Por un lado, personas adineradas capaces de enfrentar una simple sanción económica, tienen la capacidad de explotar recursos naturales sin tener que rendir cuentas. Por el otro, profesionales como arquitectos, maestros mayores de obra, agrimensores y especialistas en temas ambientales, negligentes o mal informados, encargados en primera instancia de cumplir y hacer cumplir la norma, no lo hacen.
En este último punto ¿podríamos considerar mala praxis profesional? Entendemos que una mala praxis profesional ocurre cuando un experto con estudios en niveles superiores, ya sea médico, abogado o de otra área, actúa con negligencia, falta de ética, o incompetencia, causando daños irreparables a sus clientes, pacientes o en este caso al ambiente. En el ámbito de la salud, por ejemplo, esto puede manifestarse en diagnósticos
incorrectos, cirugías innecesarias o tratamientos inadecuados, poniendo en riesgo la vida y el bienestar de las personas. Este tipo de conducta no solo afecta a las víctimas directas, sino que también socava la confianza pública en las profesiones y los sistemas encargados de garantizar la seguridad y el bienestar de la sociedad. Es fundamental que haya mecanismos de control y rendición de cuentas para prevenir estos errores y garantizar que aquellos profesionales que cometen mala praxis enfrenten las consecuencias adecuadas.
El impacto de esta dinámica es innegable y siempre termina en el mismo punto, afectando desproporcionadamente a las comunidades más vulnerables. Los costos sociales y ecológicos son pagados por aquellos que no tienen ni voz ni voto en las decisiones que los afectan, mientras que los beneficios se acumulan en manos de unos pocos.
La pregunta que queda es ¿cuánto tiempo más permitirá la sociedad que el dinero dicte las políticas ambientales?
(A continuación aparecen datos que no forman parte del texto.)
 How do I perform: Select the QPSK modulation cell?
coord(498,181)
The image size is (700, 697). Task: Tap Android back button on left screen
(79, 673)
La crisis climática y ecológica demanda una reevaluación urgente de nuestros valores y prioridades. Es necesario un cambio profundo donde el bienestar colectivo y la preservación del planeta prevalezcan sobre los intereses económicos de unos pocos. Nuestros gobernantes deben exigir el cumplimiento de las
normas sin importar el tamaño de la billetera, terminar con legislaciones tan flexibles, profesionales irresponsables y actuar a tiempo y de manera determinada sobre aquellos infractores.